Et en tant que Maman, j'ai moi aussi fait les courses de petits cahiers à grands carreaux, grands cahiers à grands et petits carreaux, feuilles de calque et de Canson, crayons, stylos avec et sans plume, gommes, correcteur liquide et à ruban, clé USB demandée impérativement et qui n'a pas servi l'an passé, si ce n'est à s'échanger des films entre copines, mais certainement pas à alléger les cartables: les enseignants de mes enfants sont d'accord sur le fait que transporter autant de poids n'a pas de logique, mais chacun justifie et tient au transport systématique de SON livre et SES cahiers, plutôt que des feuilles volantes. La clé USB est encore loin de la saturation, et je commence à envisager de me fournir les prochains sacs d'école au rayon "montagne" d'une enseigne de sport.
Le fait que je sois médecin me dispense de la case "consultation" pour le certificat médical de mes enfants. Il faut bien reconnaître que j'ai ce privilège, et mes enfants avec. Je les pèse et les mesure une fois par an, ou plutôt elles le font elles-mêmes à l'occasion d'un passage express à mon cabinet pour régler un problème administratif. Comme je ne suis pas totalement victime du syndrome du cordonnier, et que par ailleurs des séjours dans des contrées moins bien dotées du point de vue sanitaire m'ont convaincue des bienfaits de certaines vaccinations, je les vaccine, mais toujours en retard.
Chez moi, point de préparation psychologique à la redoutable piqûre qui fait trembler rien qu'à son évocation, pas de nuit blanche la veille, ou d'angoisse à la vision de la boîte à chaque ouverture du frigo. Le vaccins y sont rangés, mais souvent depuis plusieurs mois, voire années, je l'avoue, sous couvert de l'anonymat, bien sûr. Les victimes potentielles auront largement eu le temps de se désensibiliser à leurs vue, voire même d'ignorer le danger potentiel. Je vaccine mes filles en règle la veille de la rentrée, c'est à dire demain, au moment précis où je remplis la "fiche sanitaire" du dossier d'inscription sur la table de ma cuisine. Quand j'ai déjà rempli plein de fois le même numéro de téléphone à "Maman", "Médecin traitant", "personne à prévenir en cas d'urgence", "médecin à contacter en cas d'urgence", on me demande de noter la date de la dernière vaccination avec écrit en petit en bas après l'astérisque une phrase qui me rappelle le caractère officiellement obligatoire du vaccin antitétanique. Invariablement, je m'empare à ce moment là du vaccin qui attendait tranquillement son sort dans mon frigo, et je profite de l'irruption de la destinataire dans la cuisine, généralement pour se resservir une deuxième fois des céréales, pour lui infliger l'injection avec une prestance redoutable.

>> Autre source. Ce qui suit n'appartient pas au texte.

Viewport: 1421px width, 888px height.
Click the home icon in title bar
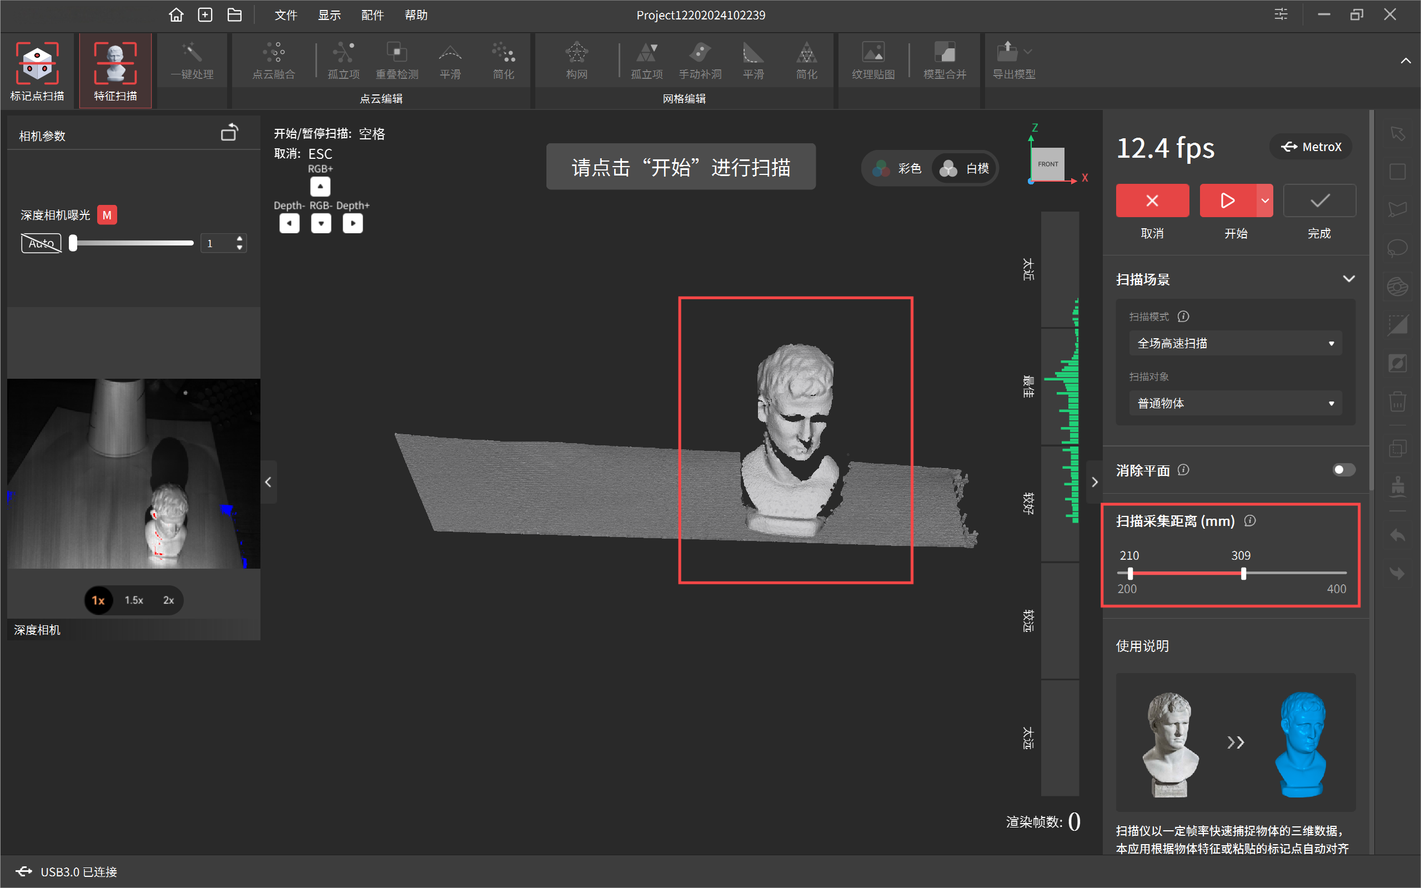(176, 15)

Et comme beaucoup de Mamans, je vais devoir jouer à Tétris avec les emplois du temps de toute la famille, imbriquer les horaires d'activités des uns avec ceux de travail des autres, trouver des solutions pour convoyer ou faire convoyer tout ce petit monde et éventuellement celui des voisins au bon endroit au bon moment, établir une organisation qui fonctionne, avec un minimum de grains de sable. S'ils sont malades, je peux les soigner, mais pas les garder.
Et en tant que médecin, je me demande toujours à cette période ce que je pourrais faire pour faire changer ma façon de travailler, rendre mon métier plus conciliable avec une vie de famille un peu moins décousue.
Moi aussi, j'aimerais avoir des cahiers neufs!